You also get a bit of that history tourism you get from shows like Mad Men and movies like Forrest Gump. The Queen’s Gambit does not go into big historical events, but it does lean heavily into the atmosphere at the time. As we go through each time period, the music from that period plays in the scenes. Little nuances like the use of animal tranquilizers for children and the heavy dose of Christianity in most people’s lives is there. The biggest indication of the time periods is simply the style. The clothing, the cars and interior decorating are all very 1960’s.

In terms of story structure, again I am heavily reminded of Mad Men. The story centers on an attractive protagonist, a prodigy at what she does who has a dark past. The protagonist in Queen’s Gambit is basically a female Don Draper. While the story is about chess, the chess is really just a vehicle to deliver the interpersonal drama between characters, much like how Mad Men used the advertising industry of the 1960’s as a vehicle for drama. It’s all a bit redundant and done-before, but I loved Mad Men so I can’t help but enjoy this story as well.

Also like Mad Men, the pacing and cinematography are very similar. There a slowness to it all where the camera often seems to just linger on characters. Mad Men did the same thing. I think it’s just something about dramas that take place in the 1960’s that spurs directors to adopt this sort of style. Then again, maybe the makers of this show deliberately tried to emulate the style of a success like Mad Men.

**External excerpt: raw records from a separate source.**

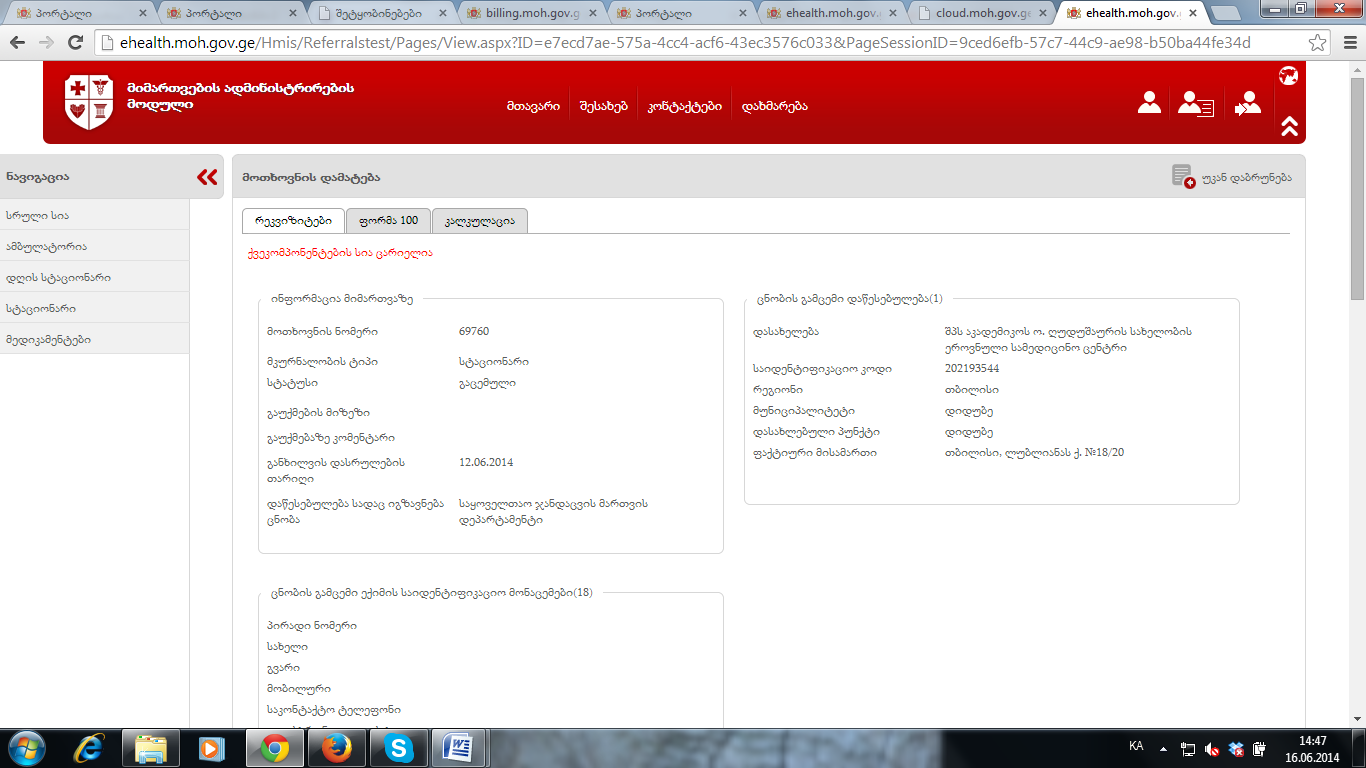This screenshot has height=768, width=1366.
Task: Switch to კალკულაცია tab
Action: tap(479, 221)
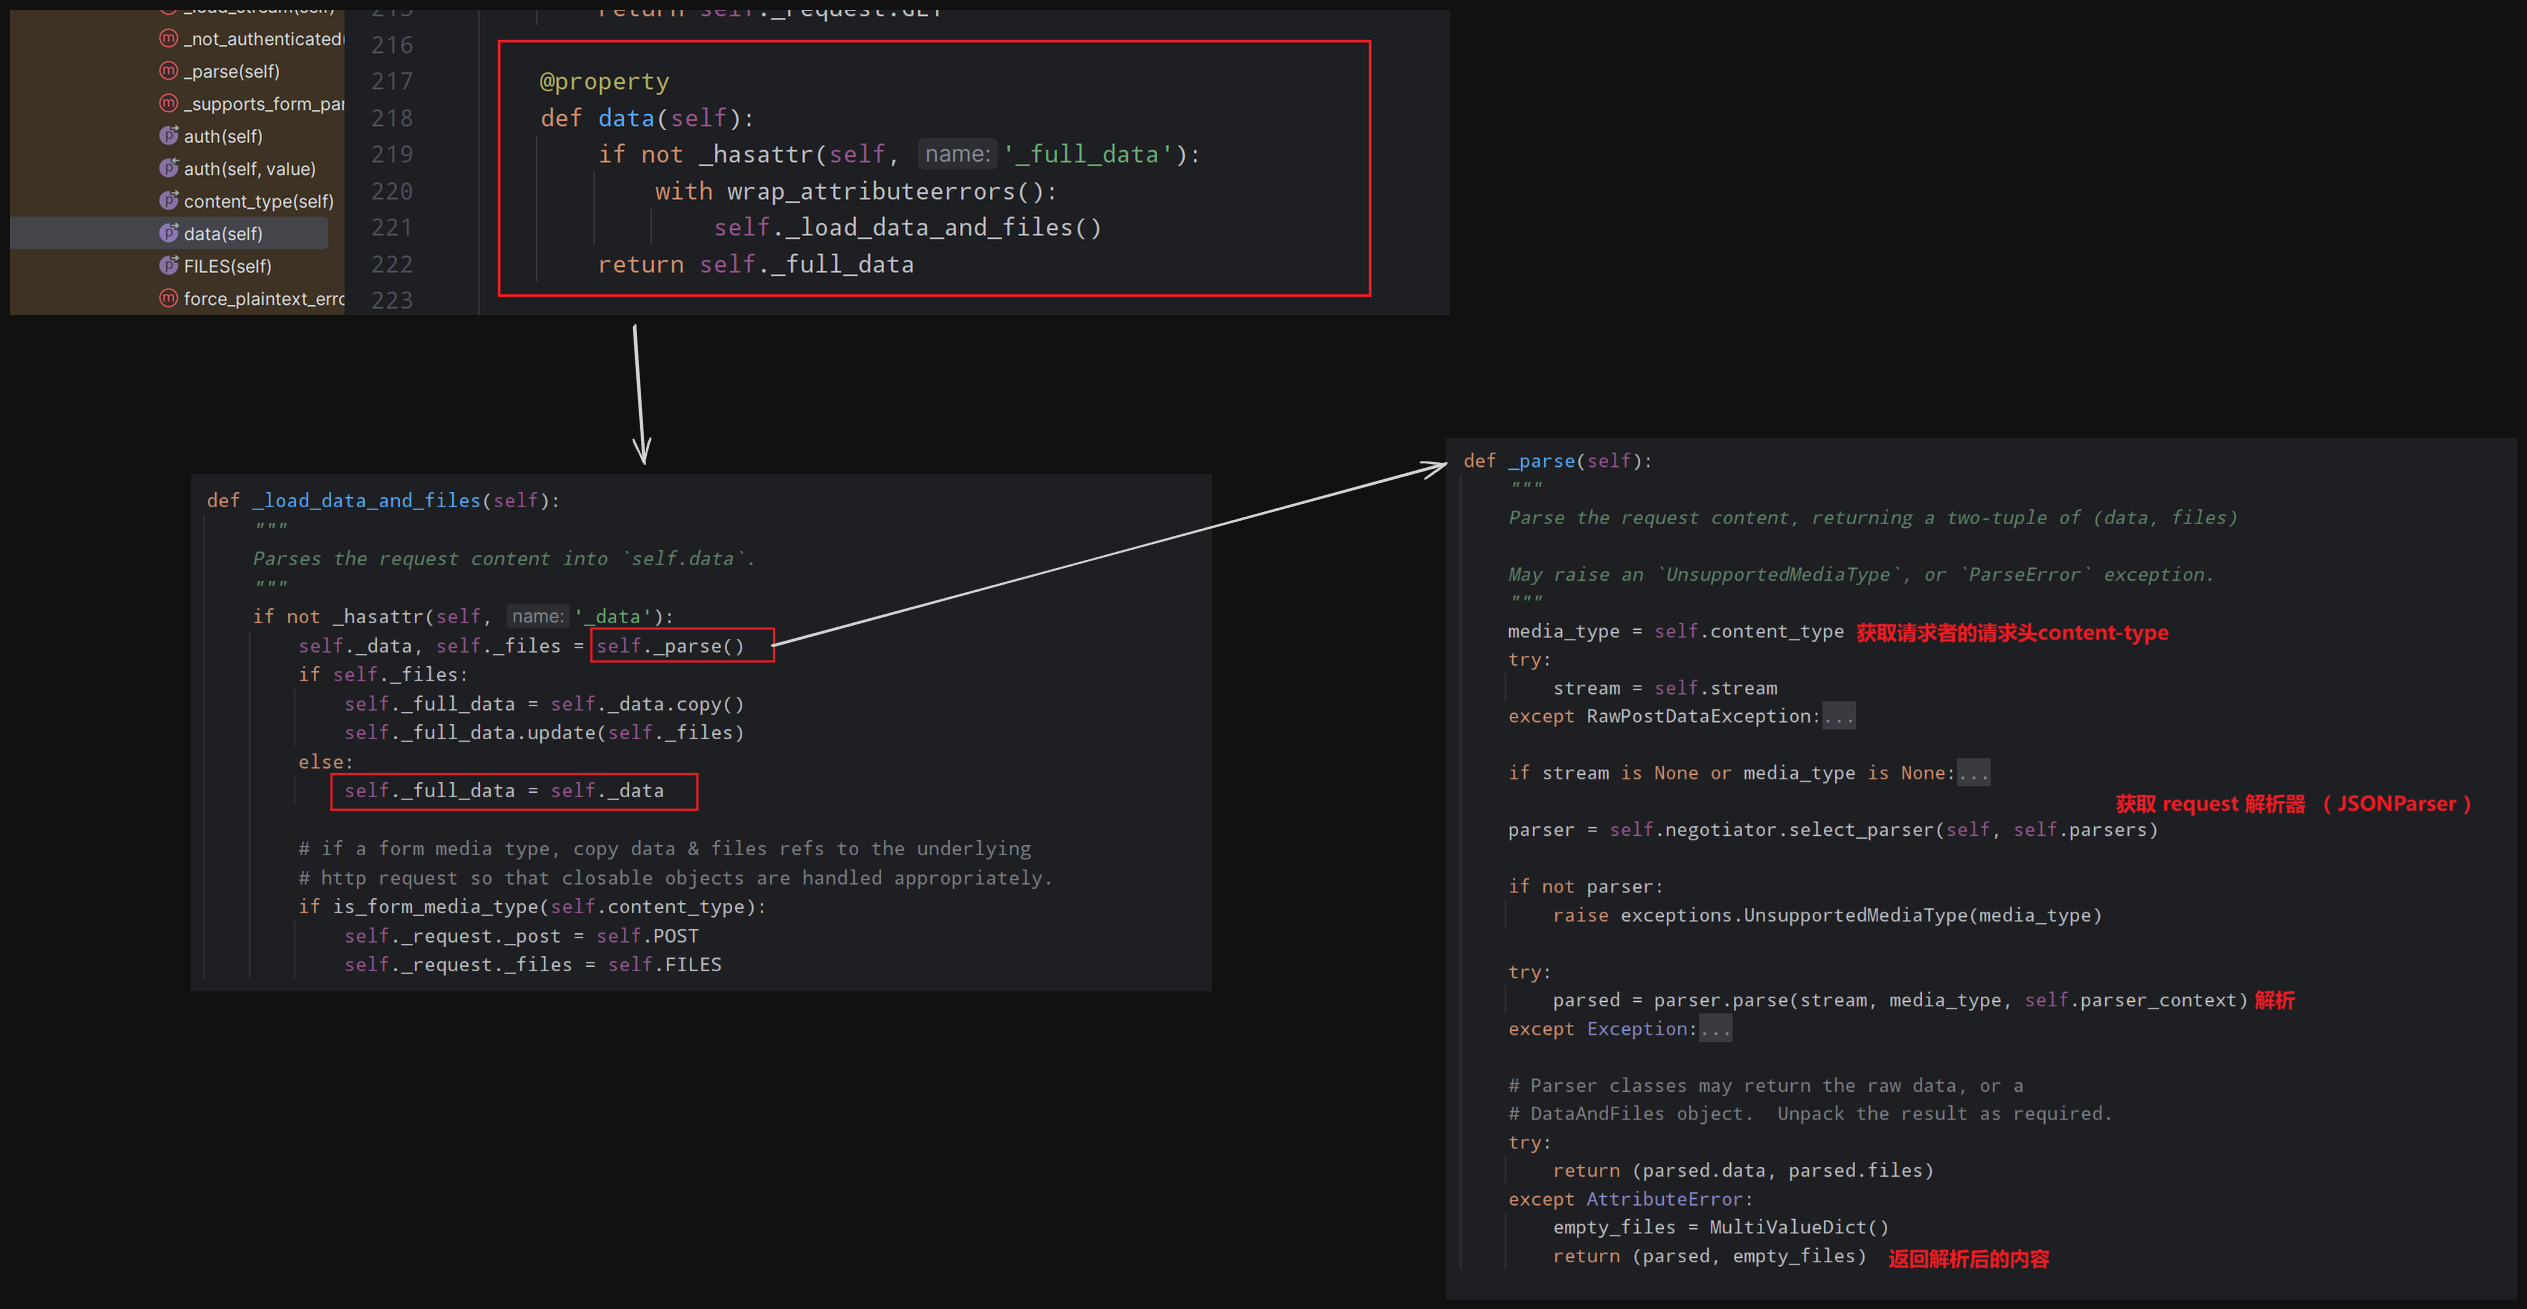Select data(self) in the structure list
The height and width of the screenshot is (1309, 2527).
pos(223,234)
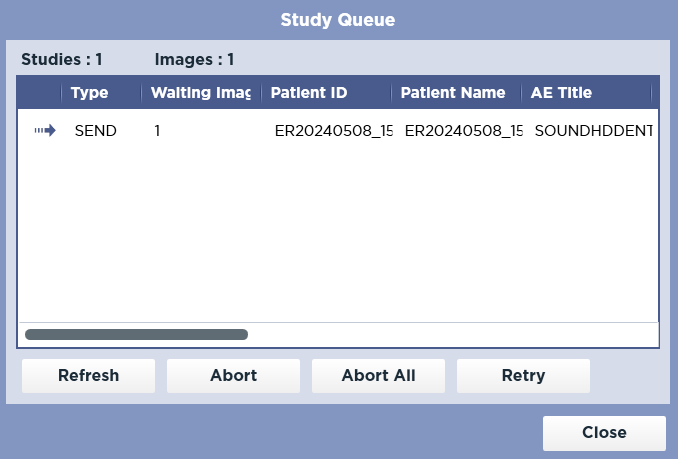Viewport: 678px width, 459px height.
Task: Close the Study Queue dialog
Action: pyautogui.click(x=604, y=433)
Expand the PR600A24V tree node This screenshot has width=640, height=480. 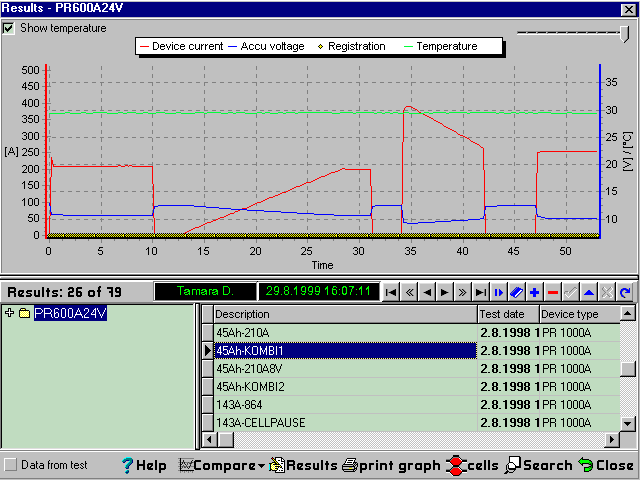click(x=10, y=314)

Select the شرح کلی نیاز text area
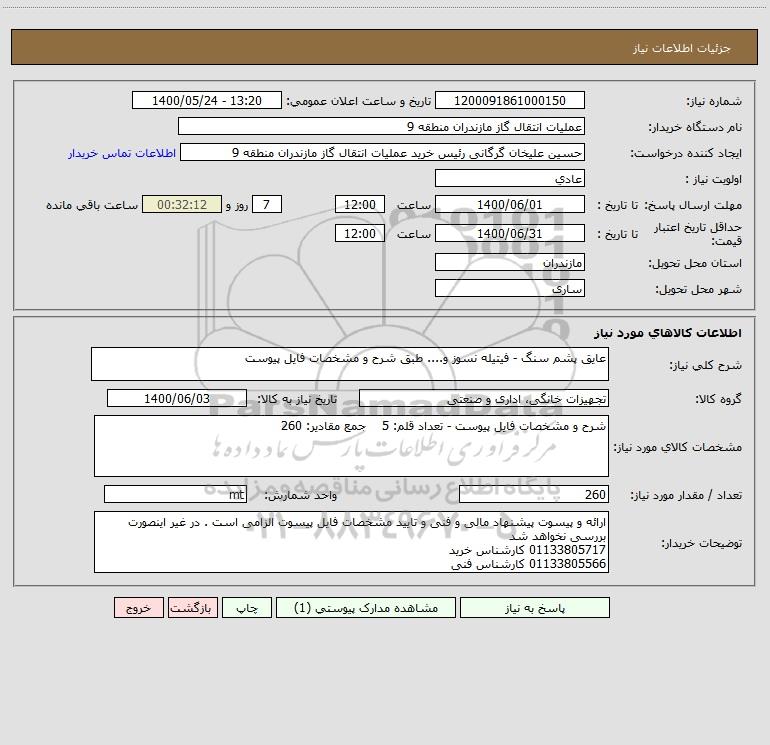pyautogui.click(x=350, y=364)
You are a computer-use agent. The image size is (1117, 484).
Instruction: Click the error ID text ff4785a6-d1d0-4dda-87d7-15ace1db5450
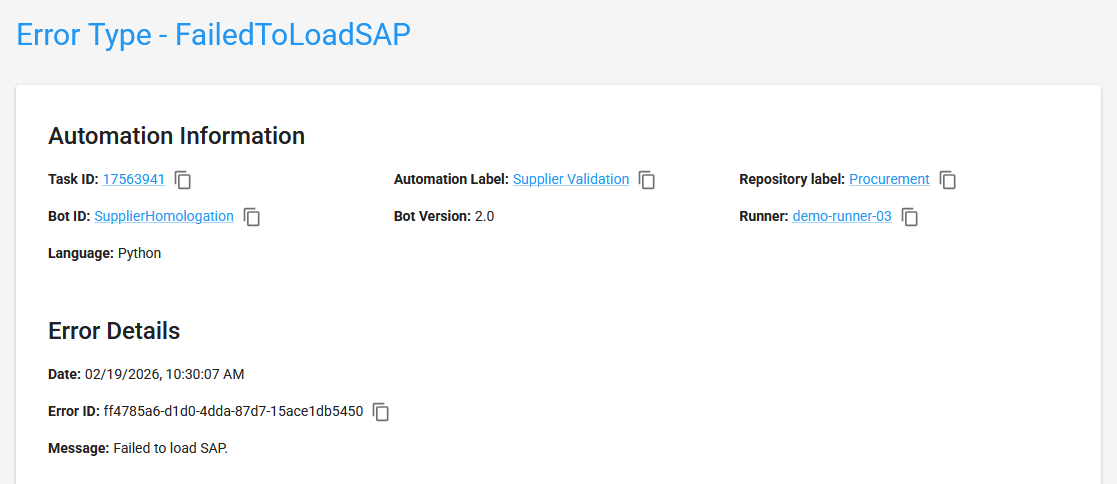233,411
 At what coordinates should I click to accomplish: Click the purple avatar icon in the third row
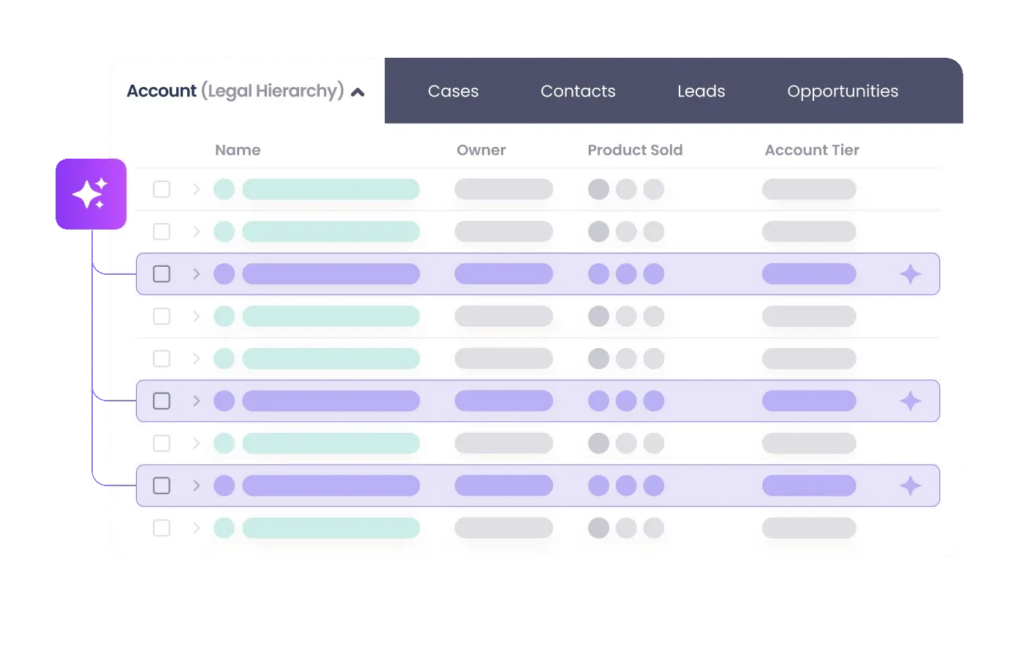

Overall, this was a very enjoyable drama. While this show is undoubtedly about chess, it is more so about the coming of age and growth of its protagonist, as well as the relationships she has with other characters. I would’ve liked to have seen more about the technicalities of chess, but I understand how difficult it can be to convey the mechanics of such a complex game to audiences who just want to be entertained. You don’t need to know anything about chess to enjoy this story. If you knew nothing about chess before you watched this show, you will still know mostly nothing about chess by the end of it.